I now prefer to describe this whole area as ‘visualisations of sound and music’, in order to cast the net widely and avoid the specific associations of visual music, VJing or music visualisations, since all these fields are interesting to me. This is just one of the areas I explore in Inner Sound, but also one that is of particular interest to me. I am currently also finishing off another book called Explosions in the Mind: Composing Psychedelic Sounds and Visualisations (forthcoming: Palgrave Macmillan), which will also explore this area via an in-depth discussion of my own creative practices.

MF:

What would be examples of specific works or artists, movements etc. that really embody your arguments around altered states and inner worlds?

JW:

In Inner Sound the approach I take is one that seeks to draw connections across many different historical periods and areas of electronic music and audio-visual culture. The main areas I look at are shamanic art and music, via an exploration of indigeneous visual arts and sound recordings of ritual music; rock n’ roll, surf music, and psychedelic rock (e.g. 1960s–1970s); dub reggae, acid house, detroit techno, breakbeat hardcore, drum and bass, ambient techno, psy-trance; electroacoustic music and soundscape composition; psychedelic feature films, experimental films, visual music, VJing; video games and virtual reality applications.

I cover a lot of different territories rather than focusing on one particular area. I think 21st century studies of sound and music demand such multi-faceted approaches, because all these forms are inevitably now more accessible to listeners and composers via the Internet, and are in a constant state of flux and interaction with each other. It therefore makes sense to me to consider the thematic of ASCs across many areas, and we would do well to take a similar approach with other concepts too. With that said, even though I look at lots of areas with Inner Sound, what I would say is that it is still selective, and I think my approach to the topic probably does also reflect a very UK-centric approach, which will probably resonate with anyone who grew up with jungle/drum & bass, Atari STs, and is partial to the odd lava lamp or stone circle!

MF:

Final thoughts?

JW:

Given the state of the world, I think a brief comment on these topics in relation to the covid-19 pandemic is worth making. Since social distancing measures have been introduced, we’ve seen an increased need for experiences of music that are mediated by computers and networked technologies.
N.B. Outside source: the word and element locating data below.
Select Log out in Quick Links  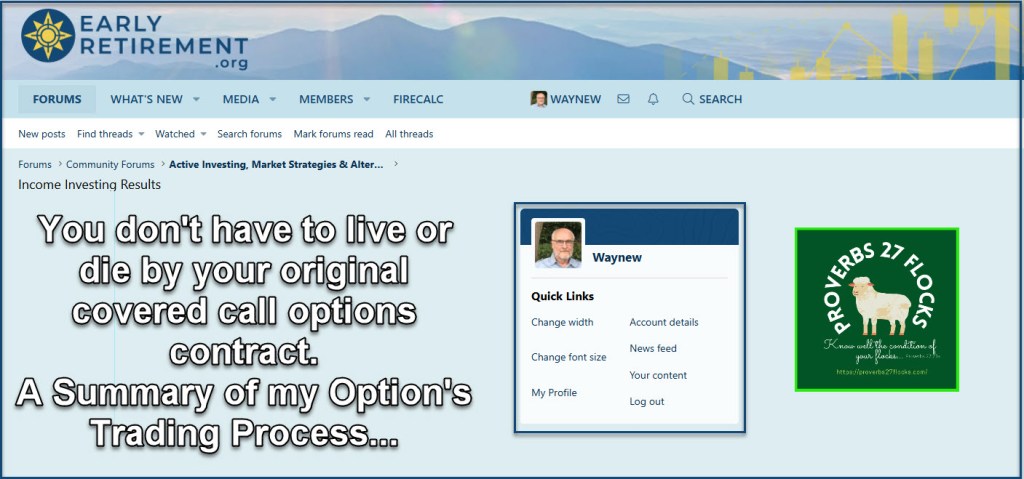click(646, 401)
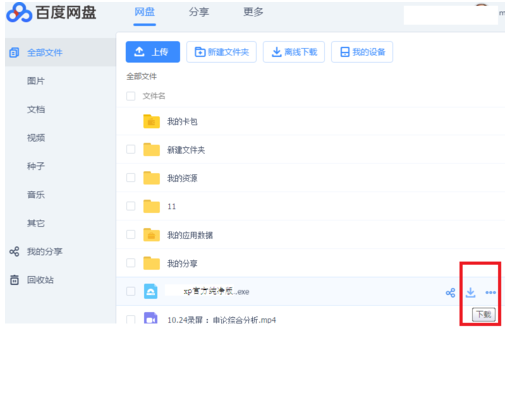Click the 离线下载 offline download button
Viewport: 530px width, 394px height.
[294, 52]
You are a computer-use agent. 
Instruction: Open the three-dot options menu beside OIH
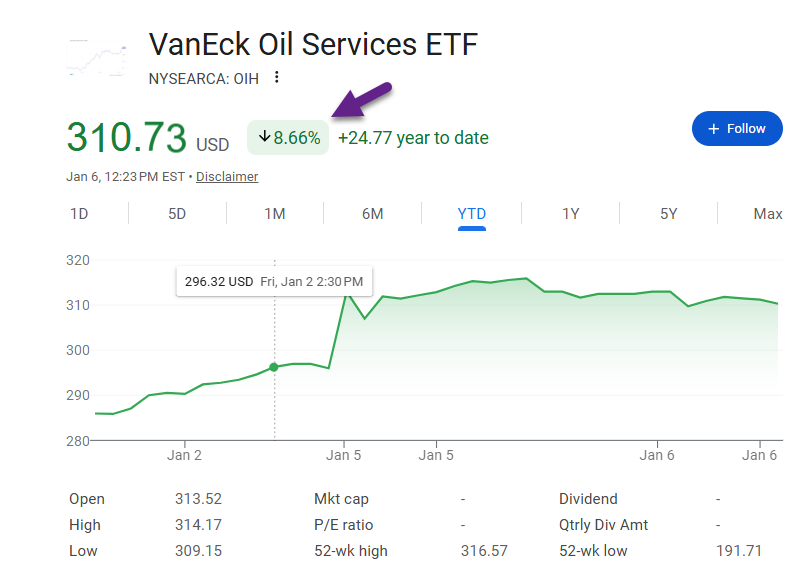point(277,78)
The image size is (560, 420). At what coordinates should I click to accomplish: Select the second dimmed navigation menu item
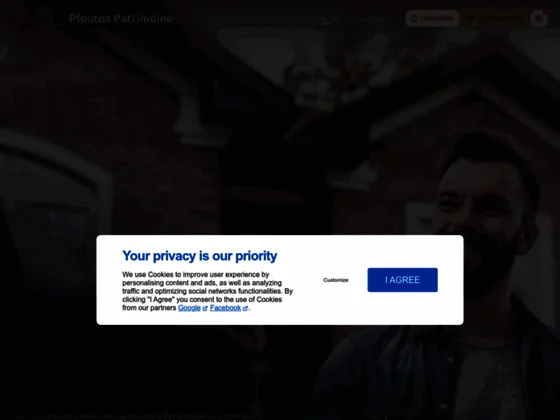tap(371, 18)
Recent events seem to have shifted gears slightly on the need for visualisations of music through technologies such as VR and live streaming, since opportunities to go to live concerts have become more difficult.
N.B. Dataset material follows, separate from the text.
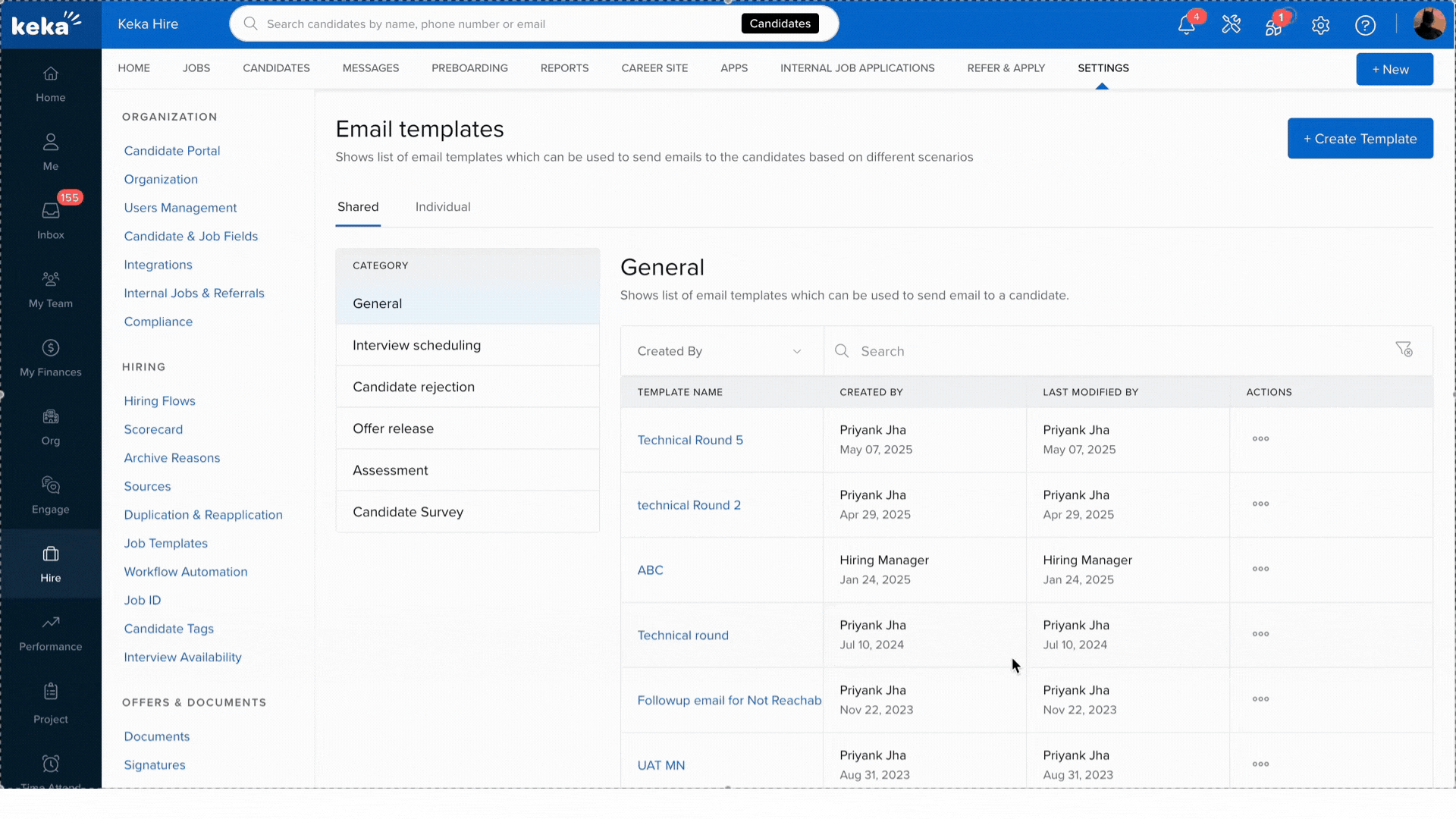
Task: Open the REPORTS menu item
Action: pyautogui.click(x=564, y=68)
In 2020 we’ve seen a lot of artists and organisers respond to these difficult circumstances by devising virtual concerts and festivals. For instance, the EDM festival Tomorrowland created intricate virtual stages with full light shows, which were rendered with 3D graphics and crowds of virtual avatars, with real DJs superimposed over it all. This was quite interesting but also quite weird to me — to be watching DJs perform to crowds of CGI automatons is quite uncanny. The lightshows and virtual projections on this were really sophisticated, but I think there are also untapped opportunities for visualising sound and music in more diverse and interesting ways, as we do not merely need to replicate what a live concert or festival looks like, but can create imaginative synaesthetic worlds of sound and image.

There may also be exciting ways in which these forms can be interactive, allowing networked performers to participate and co-create the experiences. Using games technologies to explore these ideas is something my students at the University of Greenwich have been doing, and they’ve been coming up with some interesting projects using the Unity game engine. Thinking about ideas related to ASCs, psychedelia and synaesthesia may help us to think of interesting ways to design these immersive experiences, and I hope that Inner Sound may provide food for thought for anyone working in this area. Though hopefully under better circumstances, I think we can expect to see a lot of very interesting developments in this field in the near future.